# Working in UAE, living and Resident in a different Gulf country



## richardnewman (Aug 10, 2017)

Hello

I am hoping you can help me as I can not find the information on the Gov web site.

Is it permitted to legally work in UAE, with work papers etc, but be resident/live in a different country due to family ties.
e.g. Bahrain.

Thanks

RN


----------



## richardnewman (Aug 10, 2017)

In case it's not clear.
The question relates to being a resident in another Gulf country, due to family, but working in Dubai for a UAE company and being paid by that UAE company (3 or 4 days a week).... commuting.


----------



## Stevesolar (Dec 21, 2012)

richardnewman said:


> In case it's not clear.
> The question relates to being a resident in another Gulf country, due to family, but working in Dubai for a UAE company and being paid by that UAE company (3 or 4 days a week).... commuting.


Hi,
As long as the UAE company sponsor you and provide you with a UAE residence visa - then that would be fine.
Cheers
Steve


----------



## richardnewman (Aug 10, 2017)

Stevesolar said:


> Hi,
> As long as the UAE company sponsor you and provide you with a UAE residence visa - then that would be fine.
> Cheers
> Steve


Hi

So it's ok to be resident of both UAE and another Gulf county at the same time?


----------



## Stevesolar (Dec 21, 2012)

richardnewman said:


> Hi
> 
> So it's ok to be resident of both UAE and another Gulf county at the same time?


Hi,
Well - you won't actually be a "resident" of the UAE - but yes, I believe you can have two work visas.
You could always get a 2nd passport and keep one visa in each.
Cheers
Steve


----------



## richardnewman (Aug 10, 2017)

Stevesolar said:


> Hi,
> Well - you won't actually be a "resident" of the UAE - but yes, I believe you can have two work visas.
> You could always get a 2nd passport and keep one visa in each.
> Cheers
> Steve


A second passport is not a possibility.
May I ask where you sourced this information from.
We'll not be able to quote Stevesolar as the reason we are pursuing this.
Thanks


----------



## Stevesolar (Dec 21, 2012)

richardnewman said:


> A second passport is not a possibility.
> May I ask where you sourced this information from.
> We'll not be able to quote Stevesolar as the reason we are pursuing this.
> Thanks


Hi,
Are you a UK passport holder?
If yes - you are able to obtain a 2nd passport - especially if you propose to visit countries that have sensitivities to visas in your 1st passport.
I just know people that have visas for more than one GCC country.
Cheers
Steve


----------

EXERCISE TASK 1 >>
In the forum thread, what condition does Stevesolar give for working in Dubai while living in another Gulf country?

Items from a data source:

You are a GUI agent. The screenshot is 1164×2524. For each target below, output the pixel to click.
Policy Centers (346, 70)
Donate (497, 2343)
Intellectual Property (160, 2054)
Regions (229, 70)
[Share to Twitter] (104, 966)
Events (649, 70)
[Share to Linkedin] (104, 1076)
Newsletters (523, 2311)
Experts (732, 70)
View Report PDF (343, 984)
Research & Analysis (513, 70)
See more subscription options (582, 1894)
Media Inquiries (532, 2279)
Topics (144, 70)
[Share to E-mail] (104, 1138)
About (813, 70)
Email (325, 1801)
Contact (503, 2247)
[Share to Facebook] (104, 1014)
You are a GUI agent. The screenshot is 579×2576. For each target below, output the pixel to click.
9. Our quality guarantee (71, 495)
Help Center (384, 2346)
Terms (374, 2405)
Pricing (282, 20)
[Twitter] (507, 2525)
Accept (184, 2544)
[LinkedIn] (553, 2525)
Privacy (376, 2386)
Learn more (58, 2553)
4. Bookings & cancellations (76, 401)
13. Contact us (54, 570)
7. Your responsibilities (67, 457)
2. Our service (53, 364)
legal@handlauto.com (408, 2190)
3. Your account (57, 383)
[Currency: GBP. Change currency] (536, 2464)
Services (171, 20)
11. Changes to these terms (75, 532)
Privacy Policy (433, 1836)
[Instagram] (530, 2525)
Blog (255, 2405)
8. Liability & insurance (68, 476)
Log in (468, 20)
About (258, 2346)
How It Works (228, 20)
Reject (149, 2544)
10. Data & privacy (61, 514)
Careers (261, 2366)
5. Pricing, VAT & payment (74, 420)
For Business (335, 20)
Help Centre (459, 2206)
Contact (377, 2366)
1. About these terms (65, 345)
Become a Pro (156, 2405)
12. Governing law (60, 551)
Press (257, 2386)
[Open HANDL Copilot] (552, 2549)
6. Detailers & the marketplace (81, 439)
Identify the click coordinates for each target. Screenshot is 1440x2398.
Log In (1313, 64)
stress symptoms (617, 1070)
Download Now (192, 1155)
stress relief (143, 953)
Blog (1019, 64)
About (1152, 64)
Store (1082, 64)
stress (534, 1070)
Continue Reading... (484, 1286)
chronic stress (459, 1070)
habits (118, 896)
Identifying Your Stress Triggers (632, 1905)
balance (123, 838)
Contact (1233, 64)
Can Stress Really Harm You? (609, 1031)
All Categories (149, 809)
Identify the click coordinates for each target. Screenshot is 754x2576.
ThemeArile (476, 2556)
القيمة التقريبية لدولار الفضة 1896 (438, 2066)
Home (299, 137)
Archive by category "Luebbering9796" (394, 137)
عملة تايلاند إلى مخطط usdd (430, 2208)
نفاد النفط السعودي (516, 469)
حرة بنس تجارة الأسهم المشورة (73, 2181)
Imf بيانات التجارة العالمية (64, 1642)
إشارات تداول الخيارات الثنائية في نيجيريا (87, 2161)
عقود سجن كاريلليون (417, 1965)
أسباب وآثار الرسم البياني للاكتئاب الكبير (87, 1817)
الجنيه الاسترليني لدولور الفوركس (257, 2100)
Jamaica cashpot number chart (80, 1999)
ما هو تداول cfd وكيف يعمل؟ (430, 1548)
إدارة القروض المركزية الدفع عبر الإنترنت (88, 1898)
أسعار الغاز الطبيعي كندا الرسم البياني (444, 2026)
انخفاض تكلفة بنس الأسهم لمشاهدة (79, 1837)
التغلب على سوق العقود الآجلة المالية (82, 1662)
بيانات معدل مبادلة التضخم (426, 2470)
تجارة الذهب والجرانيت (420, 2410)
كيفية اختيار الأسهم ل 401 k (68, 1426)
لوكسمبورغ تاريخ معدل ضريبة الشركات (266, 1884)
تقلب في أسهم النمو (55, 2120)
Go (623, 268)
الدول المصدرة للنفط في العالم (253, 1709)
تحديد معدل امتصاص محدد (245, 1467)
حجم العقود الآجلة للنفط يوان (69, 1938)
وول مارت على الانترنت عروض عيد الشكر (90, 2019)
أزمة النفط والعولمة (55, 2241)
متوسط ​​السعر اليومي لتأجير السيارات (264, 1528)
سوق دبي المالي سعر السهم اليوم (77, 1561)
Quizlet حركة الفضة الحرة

EXERCISE TASK 2 >>
Rewrite the rows from the first row up to and including the line with "[Open HANDL Copilot] (552, 2549)", keeping every request, and increase each coordinate number by 33. Give only those lines.

EXERCISE ANSWER 1 >>
The UAE company must sponsor you and provide you with a UAE residence visa.

EXERCISE ANSWER 2 >>
You are a GUI agent. The screenshot is 1164×2524. For each target below, output the pixel to click.
Policy Centers (379, 103)
Donate (530, 2376)
Intellectual Property (193, 2087)
Regions (262, 103)
[Share to Twitter] (137, 999)
Events (682, 103)
[Share to Linkedin] (137, 1109)
Newsletters (556, 2344)
Experts (765, 103)
View Report PDF (376, 1017)
Research & Analysis (546, 103)
See more subscription options (615, 1927)
Media Inquiries (565, 2312)
Topics (177, 103)
[Share to E-mail] (137, 1171)
About (846, 103)
Email (358, 1834)
Contact (536, 2280)
[Share to Facebook] (137, 1047)
You are a GUI agent. The screenshot is 579×2576. For each target below, output the pixel to click.
9. Our quality guarantee (104, 528)
Help Center (417, 2379)
Terms (407, 2438)
Pricing (315, 53)
[Twitter] (540, 2558)
Accept (217, 2577)
[LinkedIn] (586, 2558)
Privacy (409, 2419)
Learn more (91, 2586)
4. Bookings & cancellations (109, 434)
13. Contact us (87, 603)
7. Your responsibilities (100, 490)
2. Our service (86, 397)
legal@handlauto.com (441, 2223)
3. Your account (90, 416)
[Currency: GBP. Change currency] (569, 2497)
Services (204, 53)
11. Changes to these terms (108, 565)
Privacy Policy (466, 1869)
[Instagram] (563, 2558)
Blog (288, 2438)
8. Liability & insurance (101, 509)
Log in (501, 53)
About (291, 2379)
How It Works (261, 53)
Reject (182, 2577)
10. Data & privacy (94, 547)
Careers (294, 2399)
5. Pricing, VAT & payment (107, 453)
For Business (368, 53)
Help Centre (492, 2239)
Contact (410, 2399)
1. About these terms (98, 378)
Become a Pro (189, 2438)
12. Governing law (93, 584)
Press (290, 2419)
[Open HANDL Copilot] (585, 2582)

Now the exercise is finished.